Burada bu düzenlemenin yapılmasını gerekli kılan en önemli konu şu: Aslında 1956 tarihinde Türkiye ilk kez İstimlâk Kanunu'nu, Kamulaştırma Kanunu'nu hayata geçirirken Kamulaştırma Kanunu'ndan önceki döneme ilişkin her ne kadar Kamulaştırma Kanunu olmasa da bütün kurumlar kendi mevzuatı gereğince o dönemki mevzuat ve uygulamalar çerçevesinde kamulaştırma yapıyorlar ve taşınmaz sahiplerine kamulaştırma bedelini ödüyorlar ancak 1956'da bu İstimlâk Kanunu yürürlüğe girdikten sonra, daha önceki dönemlere ilişkin bir hak ihlali, bir kamulaştırmanın bedelinin ödenmediği durumlar varsa tamamını kuşatacak şekilde 1961 tarihinde 221 sayılı Yasa yürürlüğe geçirilmek suretiyle iki yıllık bir süre veriliyor.

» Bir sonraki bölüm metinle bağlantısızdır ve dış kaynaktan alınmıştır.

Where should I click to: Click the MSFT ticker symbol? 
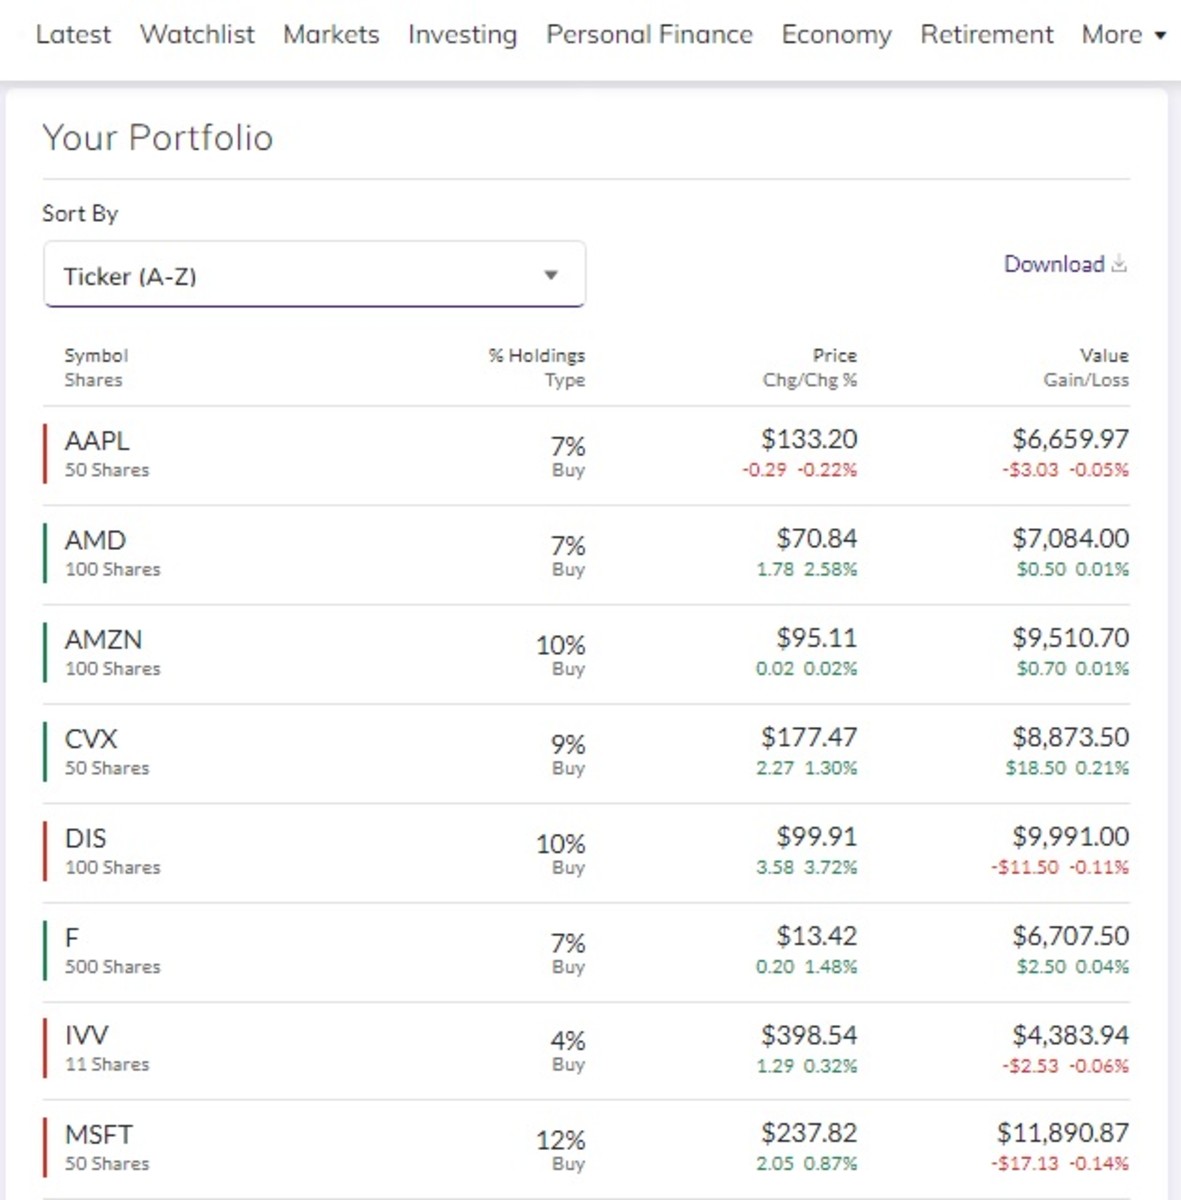tap(98, 1134)
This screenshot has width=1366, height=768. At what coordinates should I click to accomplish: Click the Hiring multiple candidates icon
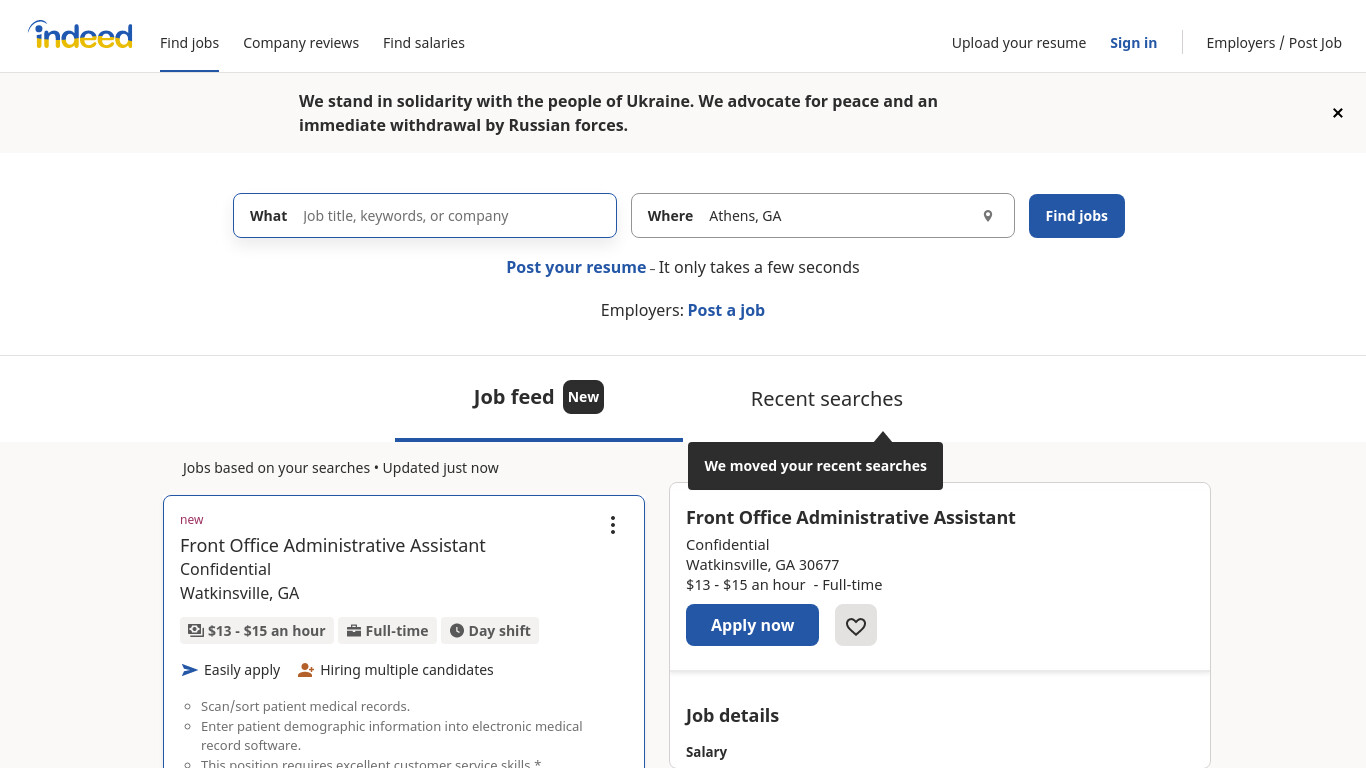tap(306, 670)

Hani, ola ki geçmişte Kamulaştırma Kanunu'na göre her kurumun kendi yapmış olduğu kamulaştırmaların bedelini alamayan varsa ve/veya bu çerçevede bir daha hak ihlaline maruz kaldığını iddia eden, düşünen varsa hakkını aramak için iki yıllık bir hak düşürücü süre öngörülüyor ve ondan sonra... Aslında bu iki yıllık öngörülmüş ise de 1956 tarihinden 63 tarihine kadar hesap edecek olursak aslında yedi yıllık bir süre söz konusu ve bu süreden sonra bu talepleri hak düşürücü süre çerçevesinde düşmüş oluyor.
Şimdi, burada bunun yapılmasını gerekli kalan bir diğer mesele de şu: Mesela, biz hukuk güvenliği diyorsak hukuk güvenliği, öngörülebilirlik aynı zamanda kamu kurumları içerisinde geçerli. Kamu kurumları mevzuata göre kamulaştırma yaparlarken yapmış olduğu kamulaştırmanın belki bundan beş sene sonra, belki on sene sonra, elli sene sonra... Bir yasa yürürlüğe koyduğumuzu düşünün, yasada "Kamulaştırmalar nedeniyle vatandaşlara ödenen bedel rayiç bedelin yanında -diyelim ki- o kamulaştırmayla beraber değer artışından mütevellit kamulaştırılan taşınmazın sahibine de şu şekilde bir ödeme yapılır." dese geçmişe dönük bütün kamulaştırmalardan dolayı yeniden bir dava açma durumu söz konusu olabilir. İşte, tüm bu değerlendirmeler çerçevesinde, kamu kurumlarının yapmış olduğu kamulaştırmaların öngörülebilirlik çerçevesinde mevzuata uygun bir şekilde bugüne kadar yapılmış olduğundan ve bunun aksi durumunun büyük bir hukuk güvensizliği, hukuk güvenliğini ortadan kaldıran bir durum teşkil edeceğinden... Şu anda, geçmişte bir şekilde bedeli ödenip, tebligatları usulüne göre yapıp paraları bankalara depo edilmiş olanlar dâhil olmak üzere ve 105 milyar gibi şu anki mevcut açılmış davalar var bu döneme ilişkin.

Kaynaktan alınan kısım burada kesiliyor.